Performance benchmark on mdds R-tree

I’d like to share the results of the quick benchmark tests I’ve done to measure the performance of the R-tree implementation included in the mdds library since 1.4.0.

Brief overview on R-tree

R-tree is a data structure designed for optimal query performance on spatial data. It is especially well suited when you need to store a large number of spatial objects in a single store and need to perform point- or range-based queries. The version of R-tree implemented in mdds is a variant known as R*-tree, which differs from the original R-tree in that it occasionally forces re-insertion of stored objects when inserting a new object would cause the target node to exceed its capacity. The original R-tree would simply split the node unconditionally in such cases. The reason behind R*-tree’s choice of re-insertion is that re-insertion would result in the tree being more balanced than simply splitting the node without re-insertion. The downside of such re-insertion is that it would severely affect the worst case performance of object insertion; however, it is claimed that in most real world use cases, the worst case performance would rarely be hit.

That being said, the insertion performance of R-tree is still not very optimal especially when you need to insert a large number of objects up-front, and unfortunately this is a very common scenario in many applications. To mitigate this, the mdds implementation includes a bulk loader that is suitable for mass-insertion of objects at tree initialization time.

What is measured in this benchmark

What I measured in this benchmark are the following:

  • bulk-loading of objects at tree initialization,
  • the size() method call, and
  • the average query performance.

I have written a specially-crafted benchmark program to measure these three categories, and you can find its source code here. The size() method is included here because in a way it represents the worst case query scenario since what it does is visit every single leaf node in the entire tree and count the number of stored objects.

The mdds implementation of R-tree supports arbitrary dimension sizes, but in this test, the dimension size was set to 2, for storing 2-dimensional objects.

Benchmark test design

Here is how I designed my benchmark tests.

First, I decided to use map data which I obtained from OpenStreetMap (OSM) for regions large enough to contain the number of objects in the millions. Since OSM does not allow you to specify a very large export region from its web interface, I went to the Geofabrik download server to download the region data. For this benchmark test, I used the region data for North Carolina, California, and Japan’s Chubu region. The latitude and longitude were used as the dimensions for the objects.

All data were in the OSM XML format, and I used the XML parser from the orcus project to parse the input data and build the input objects.

Since the map objects are not necessarily of rectangular shape, and not necessarily perfectly aligned with the latitude and longitude axes, the test program would compute the bounding box for each map object that is aligned with both axes before inserting it into R-tree.

To prevent the XML parsing portion of the test to affect the measurement of the bulk loading performance, the map object data gathered from the input XML file were first stored in a temporary store, and then bulk-loaded into R-tree afterward.
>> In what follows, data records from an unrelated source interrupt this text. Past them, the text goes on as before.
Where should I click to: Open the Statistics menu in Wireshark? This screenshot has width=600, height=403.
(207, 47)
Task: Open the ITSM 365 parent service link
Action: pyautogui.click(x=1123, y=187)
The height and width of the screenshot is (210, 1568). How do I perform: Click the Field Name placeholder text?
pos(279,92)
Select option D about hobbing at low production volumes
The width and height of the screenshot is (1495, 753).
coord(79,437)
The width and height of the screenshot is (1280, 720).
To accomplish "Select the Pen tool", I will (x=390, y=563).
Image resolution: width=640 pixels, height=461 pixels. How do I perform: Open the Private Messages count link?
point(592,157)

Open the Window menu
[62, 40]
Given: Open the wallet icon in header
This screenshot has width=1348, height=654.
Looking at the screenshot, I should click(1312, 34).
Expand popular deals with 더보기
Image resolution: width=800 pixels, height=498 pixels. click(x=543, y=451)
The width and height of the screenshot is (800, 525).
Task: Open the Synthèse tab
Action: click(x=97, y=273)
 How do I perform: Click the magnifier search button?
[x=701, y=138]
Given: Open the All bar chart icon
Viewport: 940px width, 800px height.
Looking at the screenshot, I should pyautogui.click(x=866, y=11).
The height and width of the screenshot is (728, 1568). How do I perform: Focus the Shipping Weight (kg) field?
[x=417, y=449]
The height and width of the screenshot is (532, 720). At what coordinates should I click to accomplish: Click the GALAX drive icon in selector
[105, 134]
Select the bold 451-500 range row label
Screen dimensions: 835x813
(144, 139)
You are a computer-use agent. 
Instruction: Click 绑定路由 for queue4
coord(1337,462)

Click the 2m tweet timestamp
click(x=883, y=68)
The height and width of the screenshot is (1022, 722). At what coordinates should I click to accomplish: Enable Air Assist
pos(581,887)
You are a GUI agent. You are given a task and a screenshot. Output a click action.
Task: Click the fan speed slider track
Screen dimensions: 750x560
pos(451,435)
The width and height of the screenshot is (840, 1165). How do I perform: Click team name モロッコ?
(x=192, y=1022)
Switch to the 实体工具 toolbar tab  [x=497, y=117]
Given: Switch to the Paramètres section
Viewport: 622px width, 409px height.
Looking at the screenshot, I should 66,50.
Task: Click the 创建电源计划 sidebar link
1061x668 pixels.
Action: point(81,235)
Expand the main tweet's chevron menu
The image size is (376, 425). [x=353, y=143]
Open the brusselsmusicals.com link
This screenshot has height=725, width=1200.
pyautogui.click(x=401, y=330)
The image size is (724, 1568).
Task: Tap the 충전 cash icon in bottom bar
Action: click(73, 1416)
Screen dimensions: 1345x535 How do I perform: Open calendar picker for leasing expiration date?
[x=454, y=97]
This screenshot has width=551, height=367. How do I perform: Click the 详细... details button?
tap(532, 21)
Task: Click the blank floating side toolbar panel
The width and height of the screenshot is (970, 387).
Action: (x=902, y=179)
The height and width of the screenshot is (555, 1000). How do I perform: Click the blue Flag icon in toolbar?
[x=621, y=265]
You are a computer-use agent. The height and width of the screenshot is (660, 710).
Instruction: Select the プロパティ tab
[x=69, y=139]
To measure the query performance, the region was evenly split into 40 x 40 sub-regions, and a point query was performed at each point of intersection that neighbors 4 sub-regions. Put it another way, a total of 1521 queries were performed at equally-spaced intervals throughout the region, and the average query time was calculated.

Note that what I refer to as a point query here is a type of query that retrieves all stored objects that intersects with a specified point. R-tree also allows you to perform area queries where you specify a 2D area and retrieve all objects that overlap with the area. But in this benchmark testing, only point queries were performed.

For each region data, I ran the tests five times and calculated the average value for each test category.

It is worth mentioning that the machine I used to run the benchmark tests is a 7-year old desktop machine with Intel Xeon E5630, with 4 cores and 8 native threads running Ubuntu LTS 1804. It is definitely not the fastest machine by today’s standard. You may want to keep this in mind when reviewing the benchmark results.

Benchmark results

Without further ado, these are the actual numbers from my benchmark tests.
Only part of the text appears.